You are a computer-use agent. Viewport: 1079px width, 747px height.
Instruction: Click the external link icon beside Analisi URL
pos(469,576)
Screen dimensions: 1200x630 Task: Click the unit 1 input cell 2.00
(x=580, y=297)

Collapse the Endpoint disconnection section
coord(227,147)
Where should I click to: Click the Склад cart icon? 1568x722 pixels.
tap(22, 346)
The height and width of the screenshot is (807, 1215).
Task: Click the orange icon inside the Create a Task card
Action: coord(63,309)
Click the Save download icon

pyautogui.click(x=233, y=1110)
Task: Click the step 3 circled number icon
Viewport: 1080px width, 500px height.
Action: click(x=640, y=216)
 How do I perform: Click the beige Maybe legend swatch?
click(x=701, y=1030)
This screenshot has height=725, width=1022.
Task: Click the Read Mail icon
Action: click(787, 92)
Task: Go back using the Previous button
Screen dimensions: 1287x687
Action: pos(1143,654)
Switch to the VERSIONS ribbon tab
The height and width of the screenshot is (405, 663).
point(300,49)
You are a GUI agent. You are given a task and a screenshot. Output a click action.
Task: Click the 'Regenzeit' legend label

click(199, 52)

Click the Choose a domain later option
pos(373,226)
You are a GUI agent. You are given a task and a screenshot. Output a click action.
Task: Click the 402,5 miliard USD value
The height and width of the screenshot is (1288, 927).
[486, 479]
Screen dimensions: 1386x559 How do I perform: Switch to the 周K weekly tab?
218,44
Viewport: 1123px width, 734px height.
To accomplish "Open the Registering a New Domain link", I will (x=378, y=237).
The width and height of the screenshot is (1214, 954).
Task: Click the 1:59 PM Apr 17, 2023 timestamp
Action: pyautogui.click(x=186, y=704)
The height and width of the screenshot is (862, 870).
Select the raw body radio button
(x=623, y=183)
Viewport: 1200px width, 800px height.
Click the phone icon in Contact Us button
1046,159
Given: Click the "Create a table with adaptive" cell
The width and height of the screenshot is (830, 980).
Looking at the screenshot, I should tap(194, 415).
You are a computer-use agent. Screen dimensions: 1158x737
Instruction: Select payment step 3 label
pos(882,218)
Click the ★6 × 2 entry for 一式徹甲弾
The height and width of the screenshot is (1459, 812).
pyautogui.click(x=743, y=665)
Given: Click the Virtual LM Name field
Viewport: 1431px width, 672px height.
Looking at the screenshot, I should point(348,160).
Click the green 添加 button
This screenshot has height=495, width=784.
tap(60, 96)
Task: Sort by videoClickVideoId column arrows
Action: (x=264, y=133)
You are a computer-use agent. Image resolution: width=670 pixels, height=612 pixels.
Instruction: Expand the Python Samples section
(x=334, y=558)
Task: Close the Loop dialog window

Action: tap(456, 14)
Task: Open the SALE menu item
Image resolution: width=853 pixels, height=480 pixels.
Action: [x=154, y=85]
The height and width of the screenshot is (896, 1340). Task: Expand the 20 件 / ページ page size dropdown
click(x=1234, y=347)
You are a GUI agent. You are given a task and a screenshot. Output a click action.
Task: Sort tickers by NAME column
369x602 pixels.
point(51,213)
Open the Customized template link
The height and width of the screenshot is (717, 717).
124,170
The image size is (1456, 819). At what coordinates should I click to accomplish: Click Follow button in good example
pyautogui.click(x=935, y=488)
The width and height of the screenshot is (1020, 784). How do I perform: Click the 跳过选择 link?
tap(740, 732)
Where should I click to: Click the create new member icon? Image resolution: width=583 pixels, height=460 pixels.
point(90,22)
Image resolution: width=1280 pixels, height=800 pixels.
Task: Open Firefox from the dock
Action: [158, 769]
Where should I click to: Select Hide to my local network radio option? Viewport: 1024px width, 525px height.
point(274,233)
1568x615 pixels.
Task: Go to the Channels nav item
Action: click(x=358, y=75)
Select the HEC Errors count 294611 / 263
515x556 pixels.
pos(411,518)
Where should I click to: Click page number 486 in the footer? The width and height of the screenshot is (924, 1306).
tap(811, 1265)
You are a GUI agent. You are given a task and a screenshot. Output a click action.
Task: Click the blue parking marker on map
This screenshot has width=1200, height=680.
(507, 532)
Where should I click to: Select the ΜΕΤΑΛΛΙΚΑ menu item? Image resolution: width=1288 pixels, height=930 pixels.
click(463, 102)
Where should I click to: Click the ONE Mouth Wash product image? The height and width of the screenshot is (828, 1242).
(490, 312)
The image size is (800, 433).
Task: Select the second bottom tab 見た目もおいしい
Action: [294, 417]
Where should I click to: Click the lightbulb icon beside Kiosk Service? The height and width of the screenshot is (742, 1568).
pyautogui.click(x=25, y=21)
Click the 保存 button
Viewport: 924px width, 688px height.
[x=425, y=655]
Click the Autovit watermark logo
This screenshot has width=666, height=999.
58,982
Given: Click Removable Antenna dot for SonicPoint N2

EXERCISE DETAILS: The full set of data above must come back exactly as written.

RESULT:
You are a computer-use agent. Viewport: 1079px width, 747px height.
Instruction: Click the external link icon beside Analisi URL
pos(469,576)
Screen dimensions: 1200x630 Task: Click the unit 1 input cell 2.00
(x=580, y=297)

Collapse the Endpoint disconnection section
coord(227,147)
Where should I click to: Click the Склад cart icon? 1568x722 pixels.
tap(22, 346)
The height and width of the screenshot is (807, 1215).
Task: Click the orange icon inside the Create a Task card
Action: coord(63,309)
Click the Save download icon

pyautogui.click(x=233, y=1110)
Task: Click the step 3 circled number icon
Viewport: 1080px width, 500px height.
Action: click(x=640, y=216)
 How do I perform: Click the beige Maybe legend swatch?
click(x=701, y=1030)
This screenshot has height=725, width=1022.
Task: Click the Read Mail icon
Action: click(787, 92)
Task: Go back using the Previous button
Screen dimensions: 1287x687
Action: pos(1143,654)
Switch to the VERSIONS ribbon tab
The height and width of the screenshot is (405, 663).
point(300,49)
You are a GUI agent. You are given a task and a screenshot. Output a click action.
Task: Click the 'Regenzeit' legend label

click(199, 52)

Click the Choose a domain later option
pos(373,226)
You are a GUI agent. You are given a task and a screenshot. Output a click action.
Task: Click the 402,5 miliard USD value
The height and width of the screenshot is (1288, 927).
[486, 479]
Screen dimensions: 1386x559 How do I perform: Switch to the 周K weekly tab?
218,44
Viewport: 1123px width, 734px height.
To accomplish "Open the Registering a New Domain link", I will (x=378, y=237).
The width and height of the screenshot is (1214, 954).
Task: Click the 1:59 PM Apr 17, 2023 timestamp
Action: pyautogui.click(x=186, y=704)
The height and width of the screenshot is (862, 870).
Select the raw body radio button
(x=623, y=183)
Viewport: 1200px width, 800px height.
Click the phone icon in Contact Us button
1046,159
Given: Click the "Create a table with adaptive" cell
The width and height of the screenshot is (830, 980).
Looking at the screenshot, I should tap(194, 415).
You are a computer-use agent. Screen dimensions: 1158x737
Instruction: Select payment step 3 label
pos(882,218)
Click the ★6 × 2 entry for 一式徹甲弾
The height and width of the screenshot is (1459, 812).
pyautogui.click(x=743, y=665)
Given: Click the Virtual LM Name field
Viewport: 1431px width, 672px height.
Looking at the screenshot, I should point(348,160).
Click the green 添加 button
This screenshot has height=495, width=784.
tap(60, 96)
Task: Sort by videoClickVideoId column arrows
Action: (x=264, y=133)
You are a computer-use agent. Image resolution: width=670 pixels, height=612 pixels.
Instruction: Expand the Python Samples section
(x=334, y=558)
Task: Close the Loop dialog window

Action: tap(456, 14)
Task: Open the SALE menu item
Image resolution: width=853 pixels, height=480 pixels.
Action: [x=154, y=85]
The height and width of the screenshot is (896, 1340). Task: Expand the 20 件 / ページ page size dropdown
click(x=1234, y=347)
You are a GUI agent. You are given a task and a screenshot. Output a click action.
Task: Sort tickers by NAME column
369x602 pixels.
point(51,213)
Open the Customized template link
The height and width of the screenshot is (717, 717).
124,170
The image size is (1456, 819). At what coordinates should I click to accomplish: Click Follow button in good example
pyautogui.click(x=935, y=488)
The width and height of the screenshot is (1020, 784). How do I perform: Click the 跳过选择 link?
tap(740, 732)
Where should I click to: Click the create new member icon? Image resolution: width=583 pixels, height=460 pixels.
point(90,22)
Image resolution: width=1280 pixels, height=800 pixels.
Task: Open Firefox from the dock
Action: [158, 769]
Where should I click to: Select Hide to my local network radio option? Viewport: 1024px width, 525px height.
point(274,233)
1568x615 pixels.
Task: Go to the Channels nav item
Action: click(x=358, y=75)
Select the HEC Errors count 294611 / 263
515x556 pixels.
pos(411,518)
Where should I click to: Click page number 486 in the footer? The width and height of the screenshot is (924, 1306).
tap(811, 1265)
You are a GUI agent. You are given a task and a screenshot. Output a click action.
Task: Click the blue parking marker on map
This screenshot has width=1200, height=680.
(507, 532)
Where should I click to: Select the ΜΕΤΑΛΛΙΚΑ menu item? Image resolution: width=1288 pixels, height=930 pixels.
click(463, 102)
Where should I click to: Click the ONE Mouth Wash product image? The height and width of the screenshot is (828, 1242).
(490, 312)
The image size is (800, 433).
Task: Select the second bottom tab 見た目もおいしい
Action: [294, 417]
Where should I click to: Click the lightbulb icon beside Kiosk Service? The height and width of the screenshot is (742, 1568).
pyautogui.click(x=25, y=21)
Click the 保存 button
Viewport: 924px width, 688px height.
[x=425, y=655]
Click the Autovit watermark logo
This screenshot has width=666, height=999.
58,982
Given: Click Removable Antenna dot for SonicPoint N2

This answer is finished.